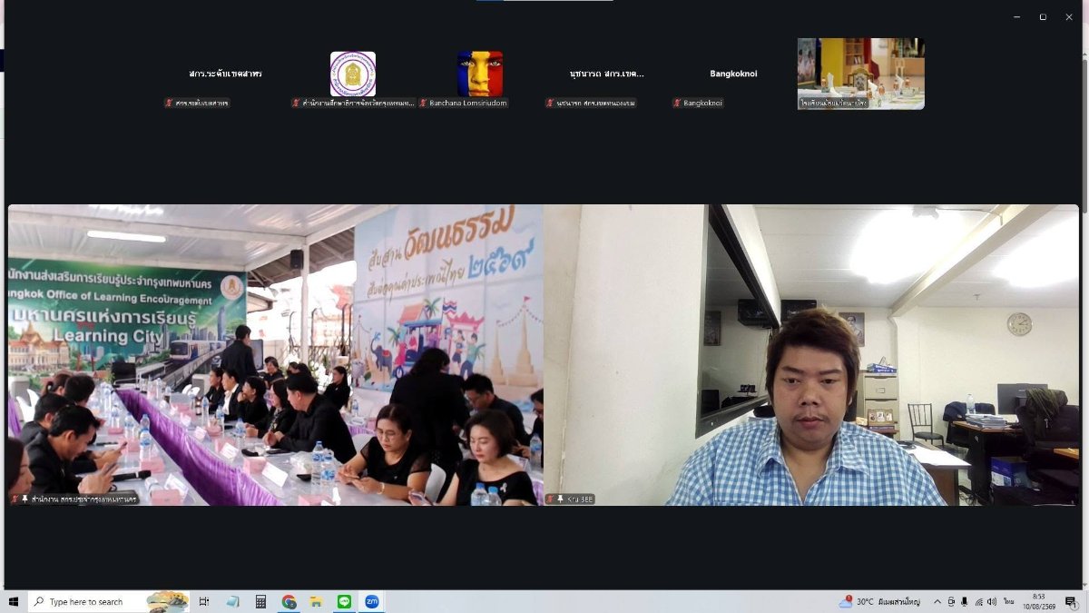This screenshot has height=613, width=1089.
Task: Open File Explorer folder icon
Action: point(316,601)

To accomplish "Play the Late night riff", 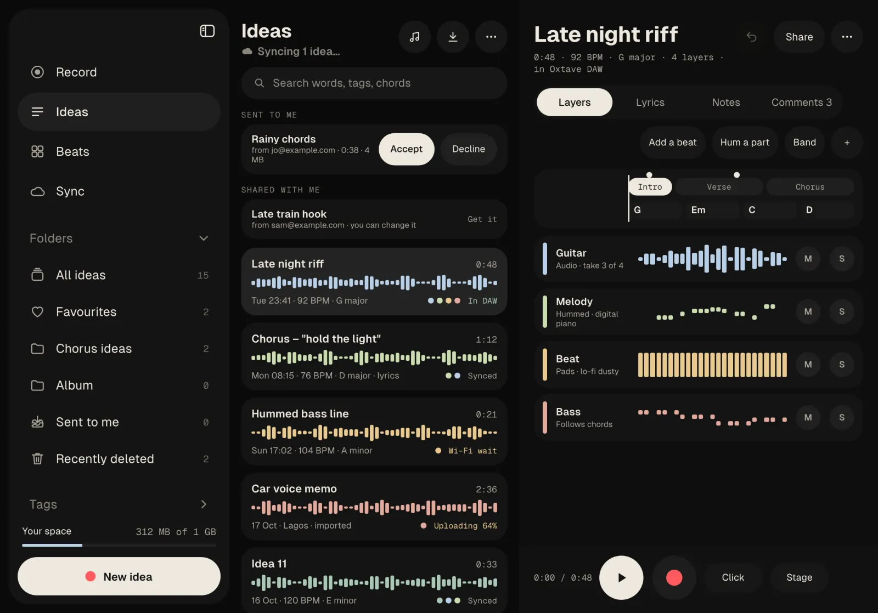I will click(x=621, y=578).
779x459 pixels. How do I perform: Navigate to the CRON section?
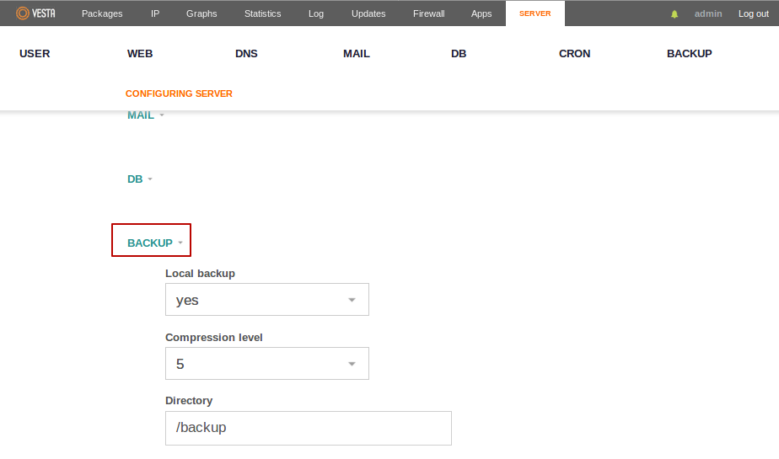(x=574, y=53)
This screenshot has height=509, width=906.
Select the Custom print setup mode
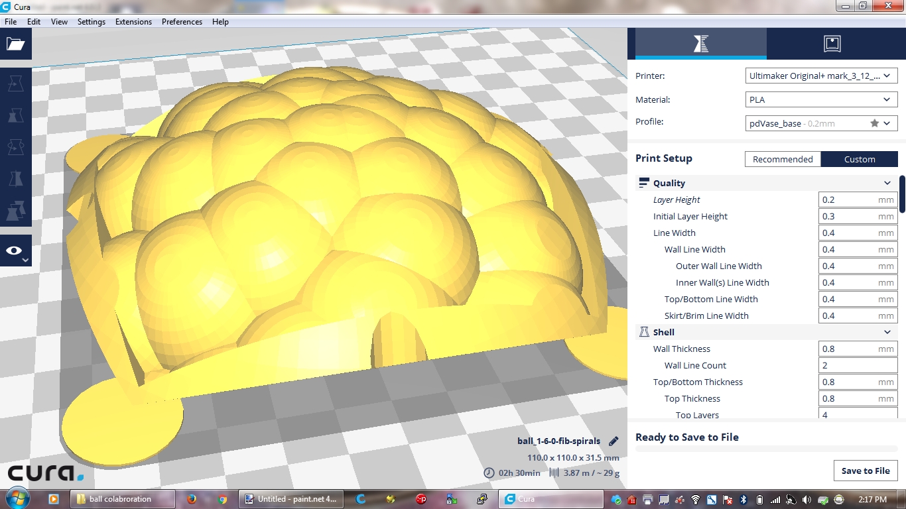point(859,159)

(Work to be completed):
Print, without pictures, exactly the lines from the one containing "This screenshot has height=509, width=906." through the final line of the records above.

(Written response):
This screenshot has height=509, width=906.
Select the Custom print setup mode
point(859,159)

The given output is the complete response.